_SHORT PROBLEM:_ Locate every line of the records containing the word "will" and copy each one.

_EXCERPTED DATA:_
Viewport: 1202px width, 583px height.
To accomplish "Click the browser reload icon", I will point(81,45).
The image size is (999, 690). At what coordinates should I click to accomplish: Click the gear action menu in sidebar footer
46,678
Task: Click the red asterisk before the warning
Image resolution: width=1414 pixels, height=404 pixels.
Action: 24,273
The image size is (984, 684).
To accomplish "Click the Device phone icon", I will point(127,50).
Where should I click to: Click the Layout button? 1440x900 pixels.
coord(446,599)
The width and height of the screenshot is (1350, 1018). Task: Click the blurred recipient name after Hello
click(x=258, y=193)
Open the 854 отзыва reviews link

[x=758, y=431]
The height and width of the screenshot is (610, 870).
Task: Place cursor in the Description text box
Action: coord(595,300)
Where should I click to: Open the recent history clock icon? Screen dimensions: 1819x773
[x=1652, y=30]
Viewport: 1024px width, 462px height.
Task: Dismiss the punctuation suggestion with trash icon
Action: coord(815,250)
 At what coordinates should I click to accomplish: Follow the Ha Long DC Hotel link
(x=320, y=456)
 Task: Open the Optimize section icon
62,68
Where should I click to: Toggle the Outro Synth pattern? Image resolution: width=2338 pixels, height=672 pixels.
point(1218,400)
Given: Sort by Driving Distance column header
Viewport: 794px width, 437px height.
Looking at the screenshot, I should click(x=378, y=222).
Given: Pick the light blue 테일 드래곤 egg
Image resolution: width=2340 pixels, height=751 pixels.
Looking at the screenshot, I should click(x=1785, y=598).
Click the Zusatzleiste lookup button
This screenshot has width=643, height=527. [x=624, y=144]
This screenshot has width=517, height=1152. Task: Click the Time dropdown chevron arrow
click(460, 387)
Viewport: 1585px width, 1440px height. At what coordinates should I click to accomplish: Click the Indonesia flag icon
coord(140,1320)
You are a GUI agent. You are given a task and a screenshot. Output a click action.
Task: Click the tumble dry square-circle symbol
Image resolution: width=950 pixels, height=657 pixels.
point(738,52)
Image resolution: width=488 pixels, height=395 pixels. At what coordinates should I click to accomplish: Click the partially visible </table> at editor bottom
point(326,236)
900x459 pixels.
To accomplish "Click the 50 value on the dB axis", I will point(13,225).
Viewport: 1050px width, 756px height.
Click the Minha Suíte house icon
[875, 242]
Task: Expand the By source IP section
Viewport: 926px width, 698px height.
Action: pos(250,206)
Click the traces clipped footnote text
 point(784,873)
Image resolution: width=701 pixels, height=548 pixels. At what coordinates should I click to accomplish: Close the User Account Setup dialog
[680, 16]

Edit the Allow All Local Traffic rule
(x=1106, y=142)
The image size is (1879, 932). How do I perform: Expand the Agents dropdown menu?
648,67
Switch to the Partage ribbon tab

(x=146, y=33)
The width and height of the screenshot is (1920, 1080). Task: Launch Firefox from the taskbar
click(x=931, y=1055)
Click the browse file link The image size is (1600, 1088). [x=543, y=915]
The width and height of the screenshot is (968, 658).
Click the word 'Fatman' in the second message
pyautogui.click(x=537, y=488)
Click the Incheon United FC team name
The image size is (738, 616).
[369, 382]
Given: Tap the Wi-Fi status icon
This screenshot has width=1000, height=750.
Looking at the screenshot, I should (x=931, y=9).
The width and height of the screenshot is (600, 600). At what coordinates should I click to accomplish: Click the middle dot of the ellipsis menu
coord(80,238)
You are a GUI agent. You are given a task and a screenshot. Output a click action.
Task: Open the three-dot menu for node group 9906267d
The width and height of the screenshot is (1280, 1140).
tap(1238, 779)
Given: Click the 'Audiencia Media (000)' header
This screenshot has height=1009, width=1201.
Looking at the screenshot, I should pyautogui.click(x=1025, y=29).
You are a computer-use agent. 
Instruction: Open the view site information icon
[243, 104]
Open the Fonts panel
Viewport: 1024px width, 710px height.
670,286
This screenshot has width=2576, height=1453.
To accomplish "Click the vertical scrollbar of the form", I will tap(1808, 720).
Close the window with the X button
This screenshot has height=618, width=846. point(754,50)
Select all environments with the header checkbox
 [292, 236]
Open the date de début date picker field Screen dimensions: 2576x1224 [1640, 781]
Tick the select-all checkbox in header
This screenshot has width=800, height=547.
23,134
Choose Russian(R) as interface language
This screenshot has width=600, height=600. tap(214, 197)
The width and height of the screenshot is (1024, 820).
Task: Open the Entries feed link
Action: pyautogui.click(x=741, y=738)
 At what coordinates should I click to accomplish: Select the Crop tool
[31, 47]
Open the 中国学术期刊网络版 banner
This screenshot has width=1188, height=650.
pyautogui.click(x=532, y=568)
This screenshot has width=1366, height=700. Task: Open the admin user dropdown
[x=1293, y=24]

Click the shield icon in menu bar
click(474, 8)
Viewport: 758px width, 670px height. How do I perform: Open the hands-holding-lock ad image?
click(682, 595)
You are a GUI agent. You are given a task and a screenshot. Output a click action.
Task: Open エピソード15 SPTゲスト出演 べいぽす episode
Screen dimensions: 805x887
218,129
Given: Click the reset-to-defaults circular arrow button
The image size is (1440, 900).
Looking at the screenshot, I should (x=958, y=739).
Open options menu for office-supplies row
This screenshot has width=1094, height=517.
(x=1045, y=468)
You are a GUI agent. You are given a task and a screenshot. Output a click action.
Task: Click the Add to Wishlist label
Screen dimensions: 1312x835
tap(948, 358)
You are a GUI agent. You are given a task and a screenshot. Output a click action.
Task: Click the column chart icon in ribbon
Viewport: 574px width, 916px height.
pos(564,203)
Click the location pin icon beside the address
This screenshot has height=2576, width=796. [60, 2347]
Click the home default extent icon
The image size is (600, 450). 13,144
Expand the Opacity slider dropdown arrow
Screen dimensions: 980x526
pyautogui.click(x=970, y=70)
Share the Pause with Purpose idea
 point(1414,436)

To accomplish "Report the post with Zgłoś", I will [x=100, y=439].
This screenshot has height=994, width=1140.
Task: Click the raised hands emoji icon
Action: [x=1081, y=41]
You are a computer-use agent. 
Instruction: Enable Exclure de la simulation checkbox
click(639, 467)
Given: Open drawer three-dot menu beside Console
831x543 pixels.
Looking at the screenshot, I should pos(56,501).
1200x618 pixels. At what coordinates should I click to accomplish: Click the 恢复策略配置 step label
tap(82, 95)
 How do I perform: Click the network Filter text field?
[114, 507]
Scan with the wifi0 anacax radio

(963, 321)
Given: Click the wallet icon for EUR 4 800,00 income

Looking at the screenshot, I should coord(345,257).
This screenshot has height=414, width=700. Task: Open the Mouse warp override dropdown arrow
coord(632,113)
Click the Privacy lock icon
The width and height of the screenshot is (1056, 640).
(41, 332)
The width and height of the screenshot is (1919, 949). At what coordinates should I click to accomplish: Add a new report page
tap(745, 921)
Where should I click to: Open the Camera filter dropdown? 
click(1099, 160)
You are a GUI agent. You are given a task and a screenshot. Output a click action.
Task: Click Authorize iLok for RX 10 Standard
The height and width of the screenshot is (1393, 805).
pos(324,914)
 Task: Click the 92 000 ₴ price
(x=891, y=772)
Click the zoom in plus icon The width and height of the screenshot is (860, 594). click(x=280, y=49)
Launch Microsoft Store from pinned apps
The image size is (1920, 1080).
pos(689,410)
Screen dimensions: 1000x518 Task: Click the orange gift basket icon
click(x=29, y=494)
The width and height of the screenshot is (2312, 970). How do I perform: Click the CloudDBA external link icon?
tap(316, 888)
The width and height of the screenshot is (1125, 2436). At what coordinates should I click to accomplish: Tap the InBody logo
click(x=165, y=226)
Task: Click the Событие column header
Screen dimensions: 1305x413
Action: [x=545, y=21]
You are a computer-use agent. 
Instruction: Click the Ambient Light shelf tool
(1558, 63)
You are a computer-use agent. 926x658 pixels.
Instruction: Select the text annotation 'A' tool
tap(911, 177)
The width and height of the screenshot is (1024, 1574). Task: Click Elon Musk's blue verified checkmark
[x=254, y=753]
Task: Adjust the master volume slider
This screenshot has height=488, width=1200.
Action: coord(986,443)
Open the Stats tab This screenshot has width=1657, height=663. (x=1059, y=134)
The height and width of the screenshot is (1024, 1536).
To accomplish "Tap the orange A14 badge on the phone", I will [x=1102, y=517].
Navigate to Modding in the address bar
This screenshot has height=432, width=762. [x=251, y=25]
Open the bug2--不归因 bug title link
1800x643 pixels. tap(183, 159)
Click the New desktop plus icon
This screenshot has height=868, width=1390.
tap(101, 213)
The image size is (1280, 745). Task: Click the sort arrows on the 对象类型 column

_COMPLETE ANSWER:_
To accomplish "Click the browser reload icon", I will point(81,45).
To accomplish "Click the Device phone icon", I will point(127,50).
To accomplish "Click the 50 value on the dB axis", I will point(13,225).
To accomplish "Click the vertical scrollbar of the form", I will tap(1808, 720).
To accomplish "Report the post with Zgłoś", I will [x=100, y=439].
To accomplish "Tap the orange A14 badge on the phone", I will [x=1102, y=517].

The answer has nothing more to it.